The Hollowness Within


It is bordering on the banal to say that human beings have a tendency toward superficiality. Surface deep, with a great hollowness on the inside. The problem is that we try to hide our hollowness. And we do this in all kinds of ways. Education and learning is a great way to hide hollowness. Philosophically we can construct ontologies (theories about the nature of existence or being) that give us a solidity below the surface. Sartre was suspicious of these philosophical systems, which is why he coined the idea that existence precedes essence. (To prevent being defined before we live into ourselves.) Deconstructionists claim to have revealed the lie behind most of Western philosophy, showing the emptiness behind the great philosophies of being.

We can be tempted to mimic this 'fullness' with great theologies of substance in the attempt to fill up what is in fact the great hollowness at the heart of human existence.
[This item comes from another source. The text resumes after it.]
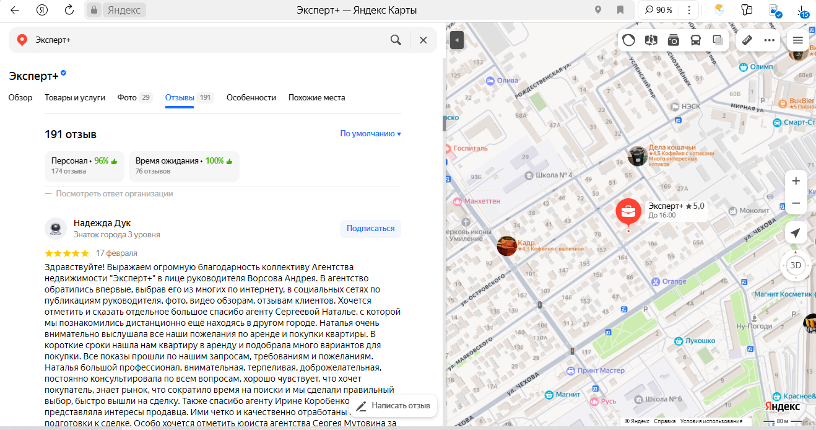Click the Эксперт+ briefcase map marker
This screenshot has width=816, height=430.
click(x=628, y=212)
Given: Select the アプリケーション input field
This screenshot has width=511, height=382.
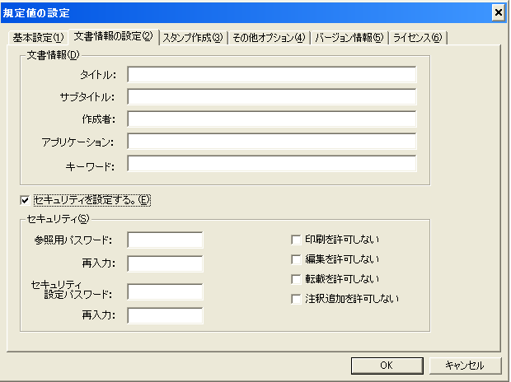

We need a theology that, instead of hiding our hollowness, allows us to live it.

We can begin this theology of hollowness with the Trinity. (Where else!) Trinitarian being (but remember God's 'being' when applied to God is not univocal; see the posts under 'transcendence') is not a fourth 'thing' next to the three persons of Father, Son and Spirit. Without the persons there is no divine substance left over. This provides a realness to personhood in the Trinity: the person is not a layer over some originate 'stuff'. Therefore when you encounter the persons you are encountering God, not a mask with God remaining a shadowy figure behind the mask. But this also leaves an emptiness or space at the very heart of God, because personhood is, in the Trinity, defined through relationship. God is eternally father, which means that God must always be defined through relationship with this other we name Son, and a relationship marked by utter self-giving and receiving, making space for the other to be the other, etc. We must think of the being of God in terms of this movement, and the identity of each person in terms of their relationship with the other. When we think of the Trinity like this we are taken away from a thick treacle-like understanding of being to a more dynamic understanding, an understanding that is a far cry from God being 'stuff'. This understanding of God is the justification for an anthropology that makes us less treacle-like beings, and more lithe with a hollowness waiting to be filled in a dynamic embrace of love. And that is the realm of Christology, specifically, the doctrine of the Incarnation.